332. Memorandum From the President’s Deputy Assistant for National Security Affairs (Scowcroft) to President Nixon1

Secretary Kissinger has sent you the following report2 of his meeting with King Faisal:

I met with King Faisal for three hours at the Royal Palace in Riyadh, late Thursday evening November 8.

First I gave him word of the agreement we had worked out with the Egyptians and Israelis to stabilize the ceasefire and ensure relief supplies to the Egyptian Third Army.3 He was pleased at the news. I then outlined again the strategy you intended to pursue in the coming weeks: to prepare the ground carefully in order to move decisively in the near future. Faisal was encouraged by this and assured me several times of his confidence in you and of his friendship for the United States.

In this context I raised the matter of easing the oil boycott. An energy crisis in America, I told him, would make your position very difficult. It would only strengthen the hand of those forces in the U.S. who were resisting a just settlement and who were seeking to undermine Presidential authority generally. I made the point subtly that we could handle an oil shortage economically but that its real significance was political and psychological as I described.

King Faisal assured me that nothing would please him more than to be able to maintain and even increase oil supplies to his American [Page 922]friends. But he emphasized he was under pressure from the radicals. He pointed out that all Arabs were united on the basic issues and he hoped we would move as expeditiously as possible toward a settlement. He did indicate that he would do his best to overcome his dilemma.

Immediately after our meeting the King sent his two principal advisers one after the other to encourage us in our present course. Prince Fahd, his Second Deputy Prime Minister, came by for a half hour, and Foreign Minister Saqqaf then met with me for an hour. Fahd said he would do his best to get the oil flowing again. The Foreign Minister said that Saudi Arabia was looking for an excuse to get out of its uncomfortable position of confrontation with the United States.4

Foreign Minister Saqqaf came by again this morning, November 9, before my departure. He said Saudi Arabia needed some pretext to change its position. He thought the announcement of the opening of the peace negotiations (now planned for November 20) could be the occasion for a formal communication by you to Faisal on the oil boycott. He thought the result might well be favorable.

I invited King Faisal to Washington on your behalf.
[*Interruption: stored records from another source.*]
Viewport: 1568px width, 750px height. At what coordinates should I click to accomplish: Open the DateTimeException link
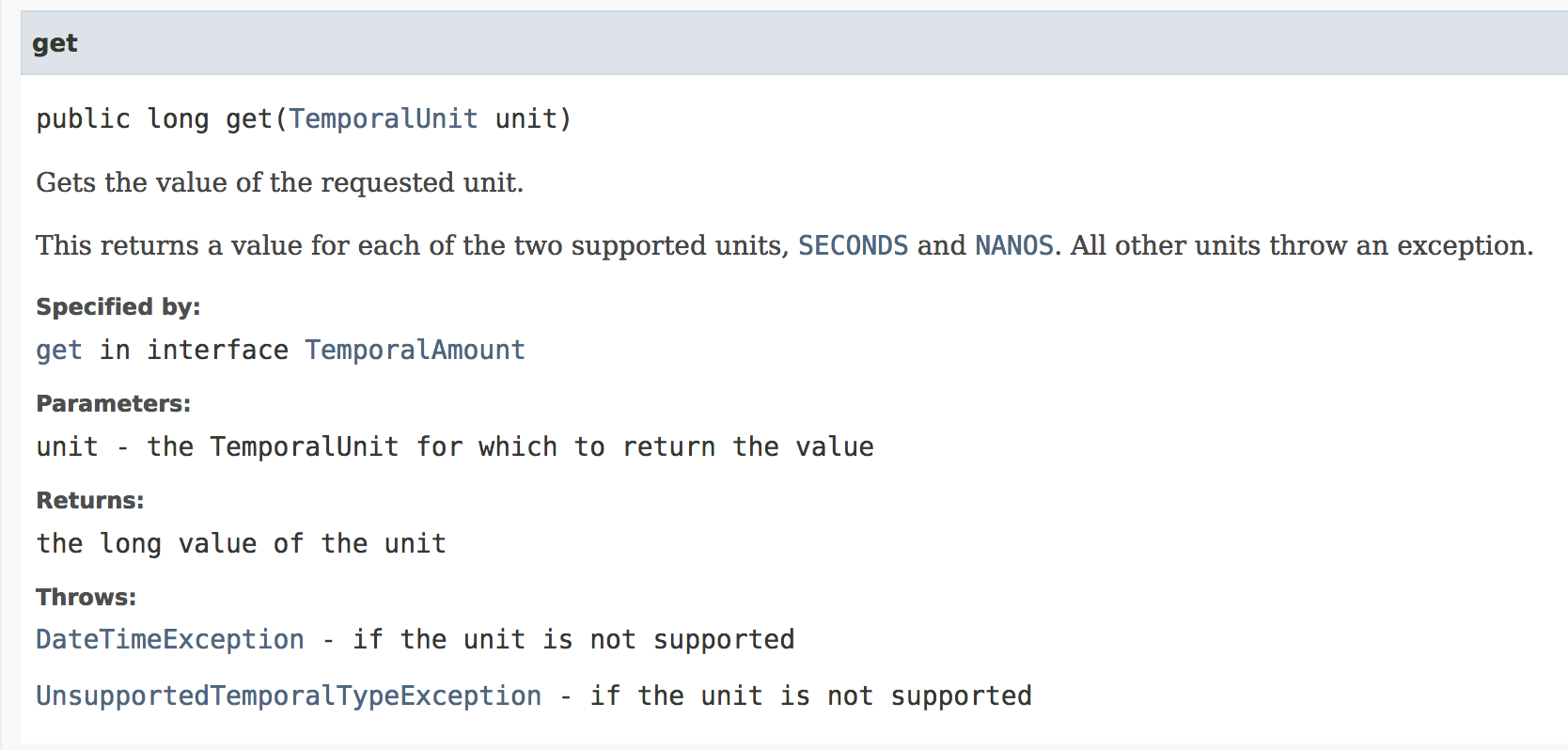coord(170,640)
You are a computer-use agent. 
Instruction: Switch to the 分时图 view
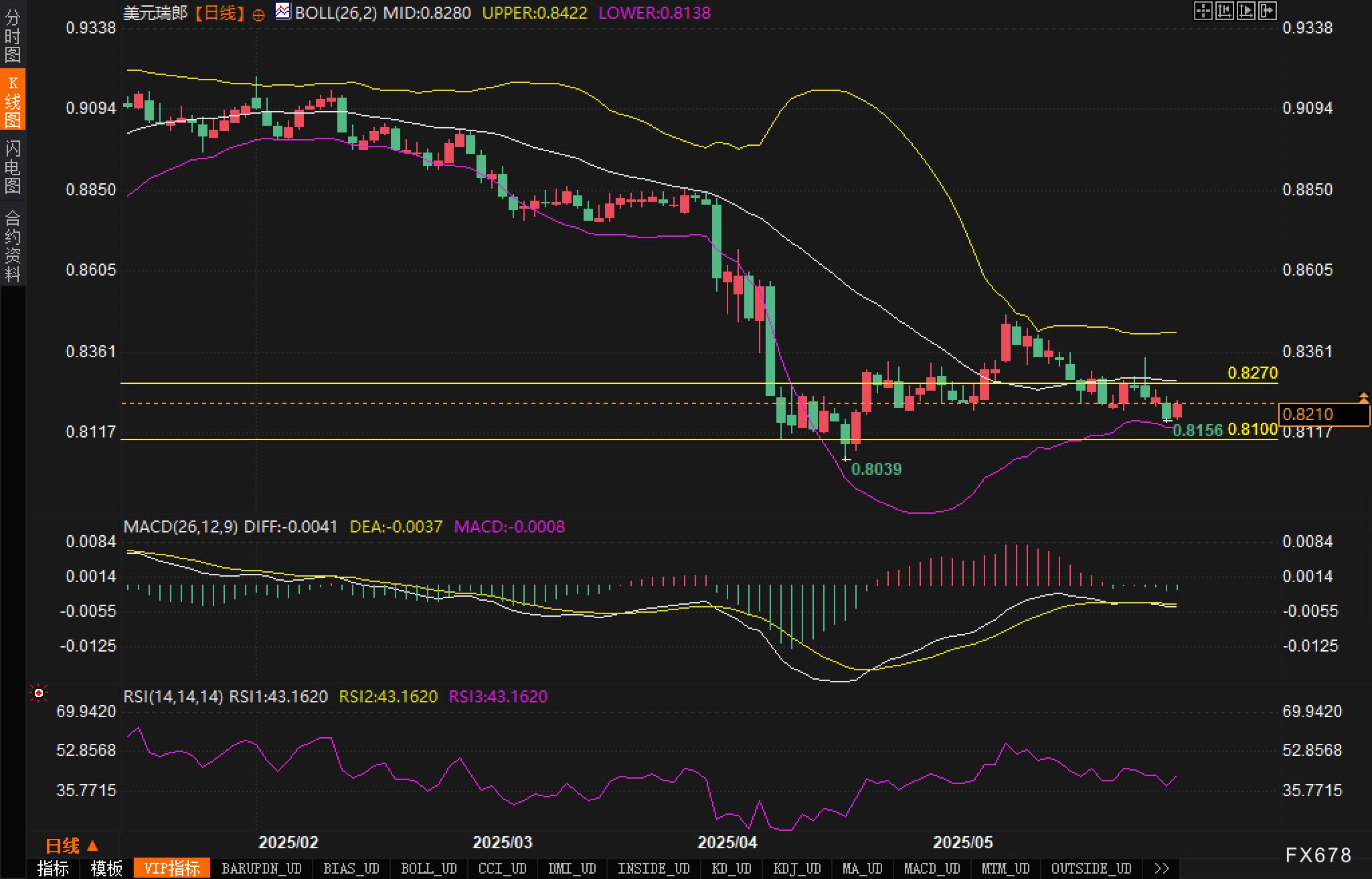tap(13, 35)
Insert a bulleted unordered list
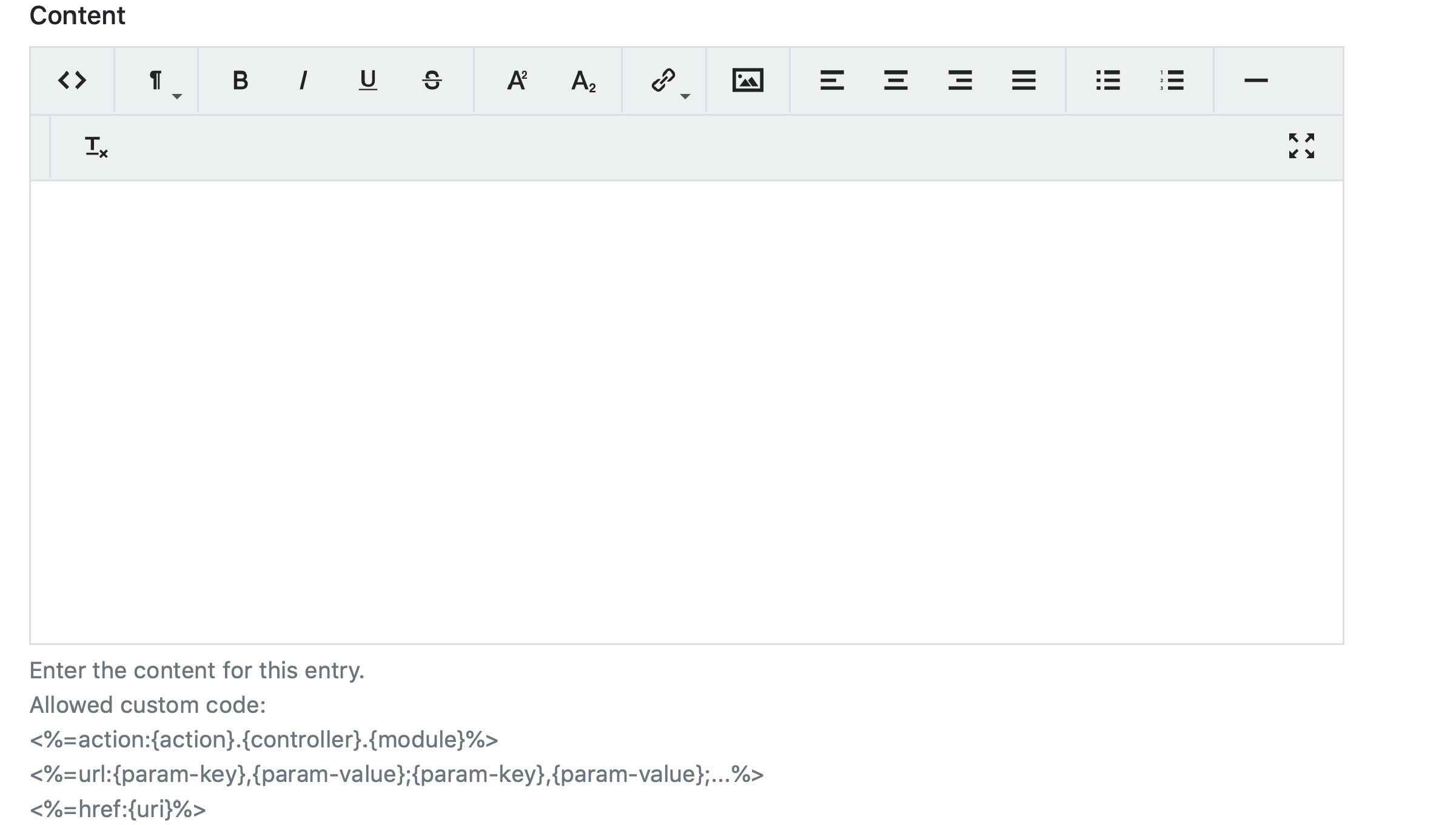This screenshot has width=1456, height=825. pyautogui.click(x=1108, y=80)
He said he could not come until after some more progress had been made towards peace.

  1. Source: National Archives, Nixon Presidential Materials, NSC Files, Kissinger Office Files, Box 139, Country Files, Middle East, Saudi Arabia, [November–December 1973]. Top Secret; Sensitive; Exclusively Eyes Only.
  2. Telegram Hakto 27, November 9, 0755Z, contained the report and asked Scowcroft to pass it to the President. (Ibid., Box 41, Kissinger Trip Files, HAK Trip—Mideast, Islamabad, Peking, Tokyo, Seoul, HAKTO 1–60, Nov. 5–16, 1973) A memorandum of conversation is ibid., Kissinger Office Files, Box 139, Country Files, Middle East, Saudi Arabia, [November–December 1973].
  3. See Document 324.
  4. Records of these meetings are in the National Archives, Nixon Presidential Materials, NSC Files, Kissinger Office Files, Box 139, Country Files, Middle East, Saudi Arabia, [November–December 1973].